案例11——南京地铁车辆牵引施加无位移事件
1.事故经过: 2007年1月31日20时12分开车时发现推牵引列车无位移,DDU上无故障显示,列车制动不缓解,模式开关各个位置都试了,仍然不动车,遂报告行调,随后司机检查设备柜各保险开关正常,重新关开钥匙后,并再次转换模式开关进行试验,故障仍然不消失,因已接近救援时间,于是司机按照行调命令进行救援准备。

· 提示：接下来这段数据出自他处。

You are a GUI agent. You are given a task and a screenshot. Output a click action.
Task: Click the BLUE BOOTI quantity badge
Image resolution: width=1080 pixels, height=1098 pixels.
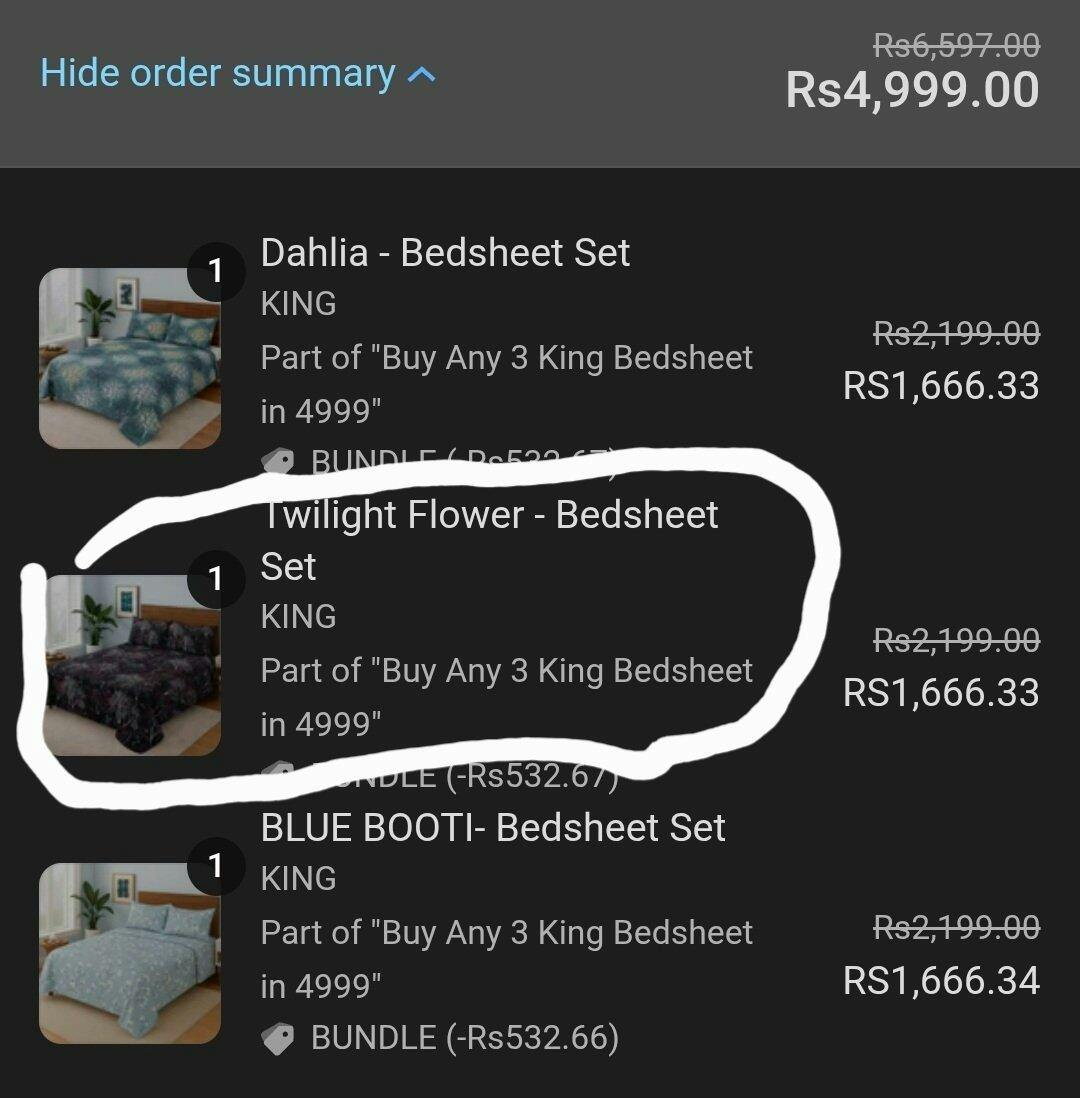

2.事故后果: 因发现及时并采取救援措施,未造成严重后果 3.事故原因分析:
南京地铁列车推牵引无位移的故障已经多次出现过,司机也是多次成功处理过。可能因为车载电脑系统版本较低,或连续且频繁操作和野蛮操作都会导致该故障的发生。通过实际经验得出:此类无明显故障显示的列车故障现象,使用降级休眠重启的处理方法是行之有效的。
此外车辆的震动导致接线的松动和脱落也会引起该故障的发生。 4.事故启示:
a.对于无明显前兆,发生时也无明显的故障显示,很难判断的故障,只有平日加强对车辆的检查力度,认真执行各项检修标准,确保车辆各部状态稳定,同时也要加强对司机的教育,规范司机的操作步骤,杜绝野蛮操作现象。
b.对于“牵引离线”故障,通常的处理方法有“小复位”,“大复位”和“蓄电池复位”三种,跟南京地铁“降弓休眠重启”大同小异。
c.在司机培训时一定要规范电客车操作步骤。
2.3 信号因素
2.3.1 供电缺失造成信号丢失
案例12——上海地铁10号线列车追尾事故
1.事故经过:2011年9月27日13时58分,上海自动化仪表股份有限公司电工在进行地铁10号线新天地车站电缆孔洞封堵作业时,造成供电缺失,导致10号线新天地集中站信号失电,造成中央调度列车自动监控红光带、区间线路区域内车站列车自动监控面板黑屏。地铁运营由自动系统向人工控制系统转换。 此时,1016号列车在豫园站下行出站后显示无速度码,司机即向10号线调度控制中心报告,行车调度员命令1016号列车以手动限速(RMF)方式向老西门站运行。14时,1016号列车在豫园站至老西门站区间遇红灯停车,行车调度员命令停车待命。14时01分,行车调度员开始进行列车定位。14时08分,行车调度员发布调度命令,交通大学站至南京东路站上下行区段实行电话闭塞法行车。 14时35分,1005号列车持路票从豫园站发车。14时37分,1005号列车以54公里/小时的速度行进到豫园站至老西门站区间弯道时,发现前方有列车(1016号)停留,随即采取制动措施,但由于惯性仍以35公里/小时的速度与1016号列车发生追尾碰撞。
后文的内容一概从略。